I, of course, stopped again this year, as soon as we got to the Mill. I spoke to the son, Hassan, and told him how much I liked the paintings.
Later on in the day, around noon, I went back to take a picture of the father and son. That was the picture at the top. The father was seated.
I told Hassan to tell his father how much I liked all the paintings, but the nude in particular and how I would buy it if I had the money.
Hassan translated. The dad told him something back, and both their faces lit up in smiles.
He tells me that his Dad has said: ‘Take it. Pay when you have the money‘!
I was shocked. They didn’t know me from Adam. That was an amazing gesture. There was no time period mentioned. Just unconditional goodwill.
With close to 38 years of marriage experience under my belt, I am savvy enough to know that you don’t buy a painting, especially a nude, without at least mentioning it to the wife. So, I explained that and we left. Devanee was with me and she was amazed.
When we told Deanna, we discovered that she too had seen the pictures and had liked that nude. Bingo. She too was amazed at this amazingly generous and brave gesture. She wanted me to get it.
So I went back and told them that I would come back at 4 pm, when the activities concluded.

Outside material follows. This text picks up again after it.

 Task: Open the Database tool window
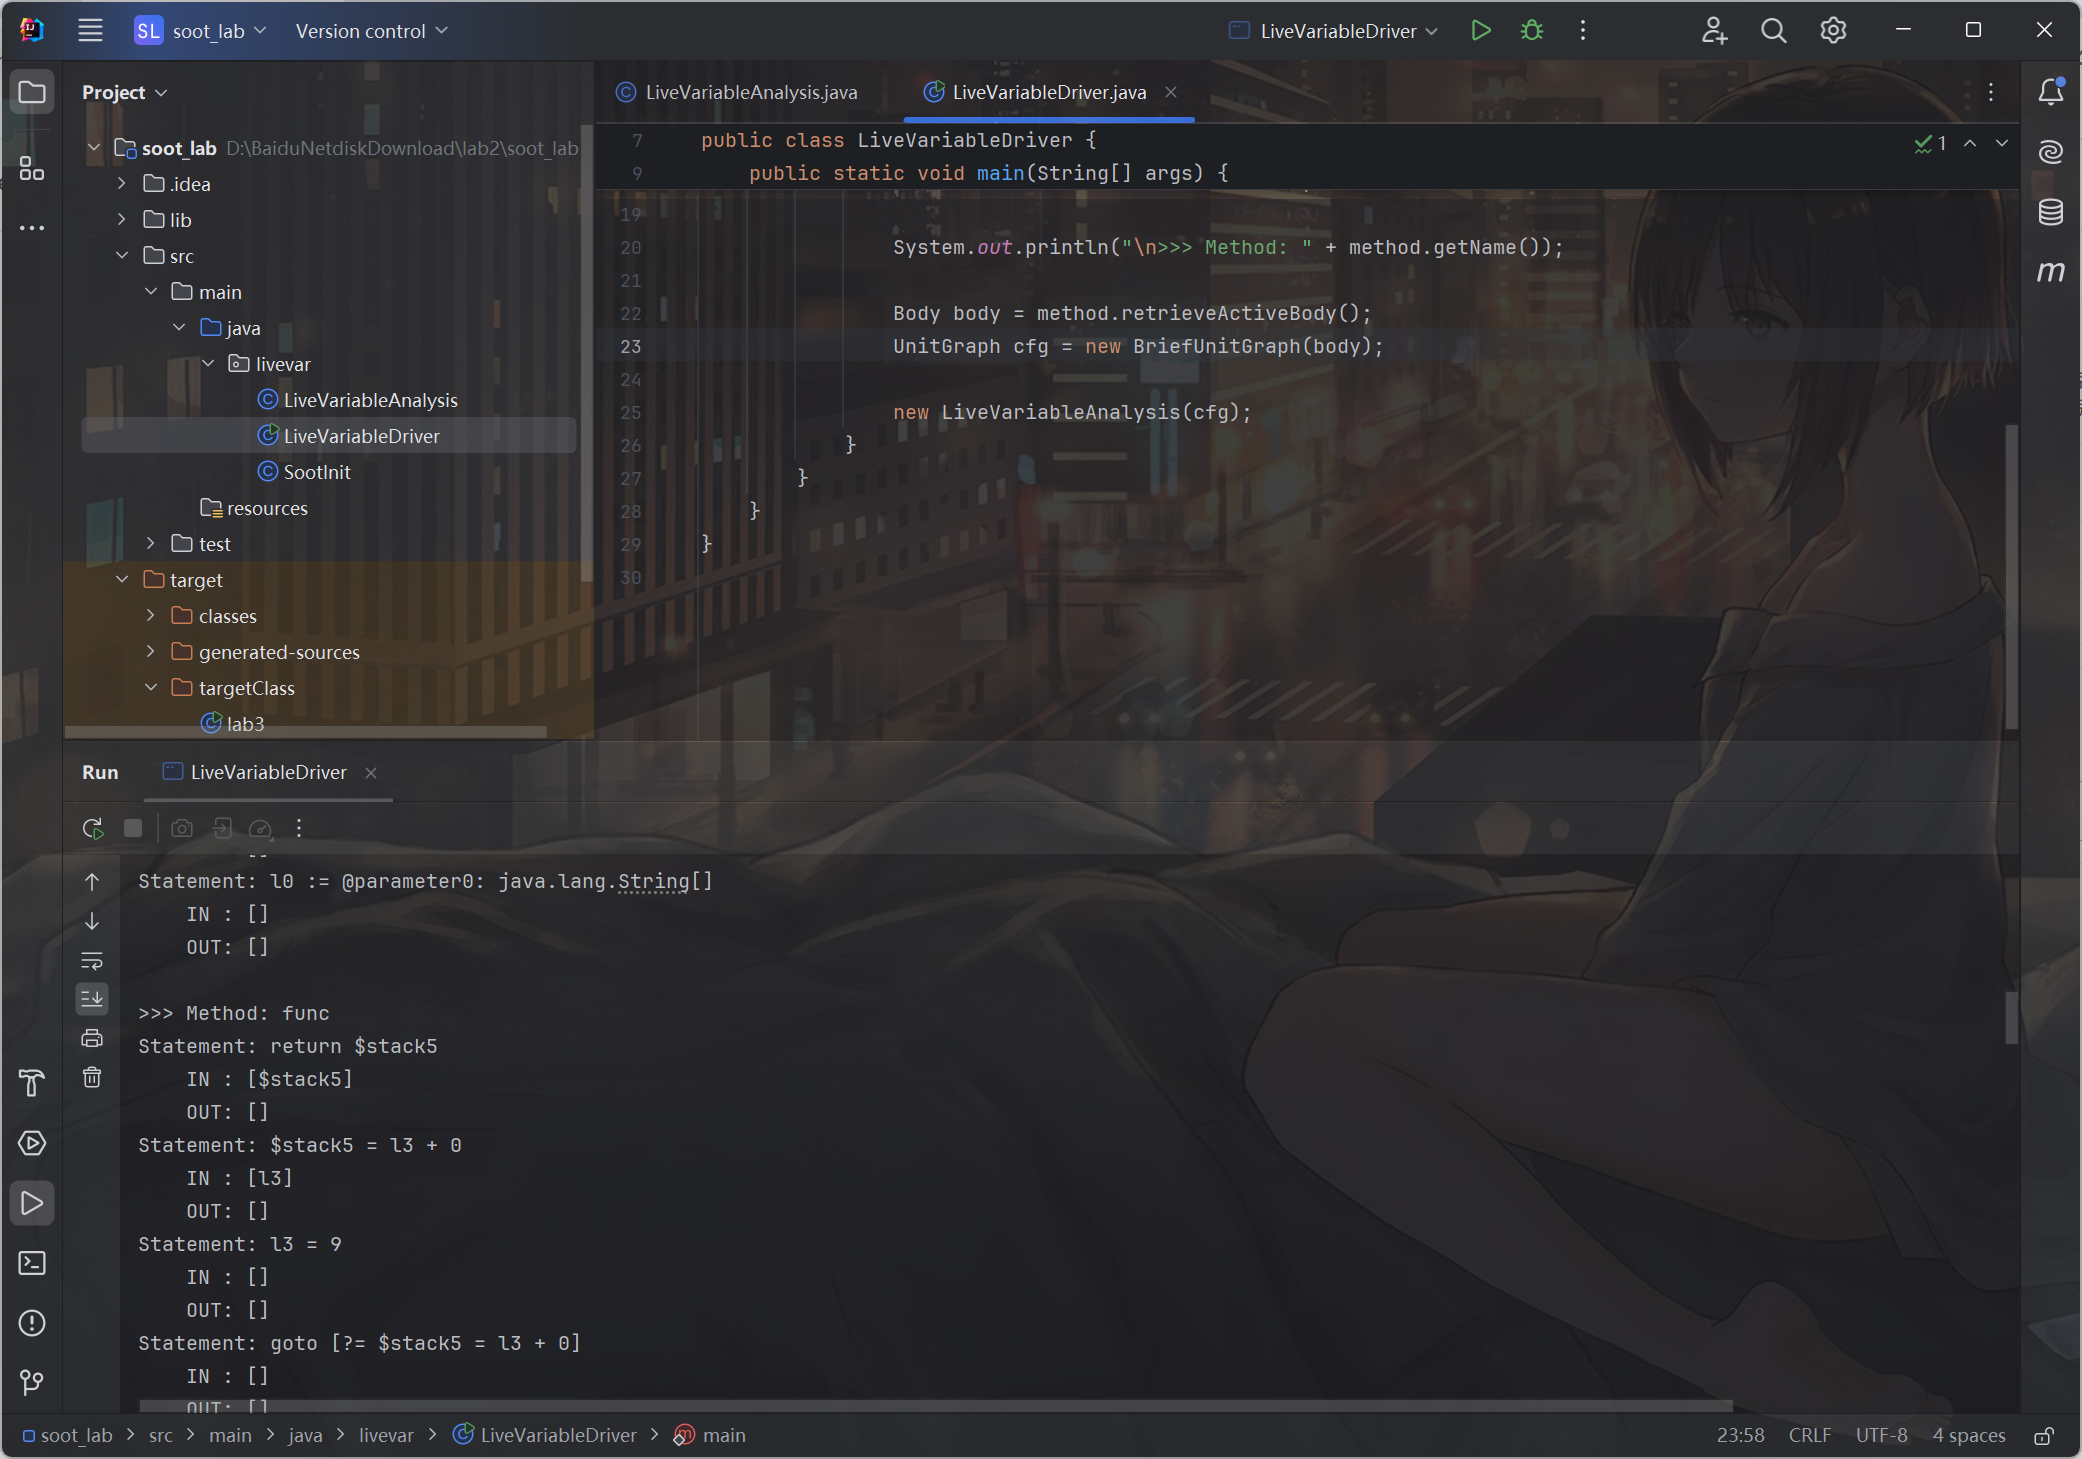pyautogui.click(x=2050, y=212)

I wanted them to have it on display as long as they could. I think they were kind of surprised.
Just after 4 we all went to pick it up. Saad, in conjunction with Hassan, explained to us what the symbols meant. Some of them, like the cats and the 2nd from top symbol on the thigh denote good luck. Her lips are sealed about her prior life — but she is not a ‘virgin’. She is dreaming of another man. The fish skeleton and the whole fish indicate before-and-after.

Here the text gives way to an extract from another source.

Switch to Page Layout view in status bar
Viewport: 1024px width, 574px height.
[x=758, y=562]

It is vividly bright, very evocative, strangely compelling picture. We all love it.
I plan to pay for it at the end of this month. To be fair, it is not much — and many would find it amusing that I actually don’t even have that much in liquid cash. It is the first ‘original’ I have bought in decades!
We are truly honored that Saad trusted us and of course, we will not let him down.
Moreover, he now has a AVID supporter for life. Of course I am going to promote their work.
Not only do we like their art, we think they are remarkable people.
They have been living in Concord for 3 years. Hassan goes to highschool there. Saad has three other children, another son and two daughters.
We plan to visit their inhome gallery and do a longer interview. Also take some more pictures.
So stay tuned.
IF you are interested in their work, in particular their paintings, contact me (see sidebar) and I will put you in touch with them.
Their trust and generosity reminded me of an incident from 44 years ago, i.e., 1969, which also involved a person from the Middle East. I had just started at ‘Mill Hill’, the private school in London I was consigned to when I turned 16. There was a fair number of foreigners at ‘Mill Hill’. Most of us, who were new at the school and were foreigners had a fairly torrid time from the locals. But we weathered it. We were allowed to walk down to Mill Hill village three or four times a week. I was at the village and was buying an ice cream when I saw one of the other foreigners. He was older than me and bigger. He didn’t speak very good English at the time and I knew that he wasn’t too happy. On a whim I asked him if he would like an ice cream. He, of course, wanted one. So I got him one and handed it to him. It was just a cone. When he took it from me, I could see tears in his eyes. I asked him what was bothering him. He replies: ‘I have been in this country four months now, and this is the first thing somebody bought for me‘. Wow. I really didn’t know how to react. But, I can still remember that incident. Well yesterday, the shoe was on the other foot. I felt like the young man receiving the ice cream.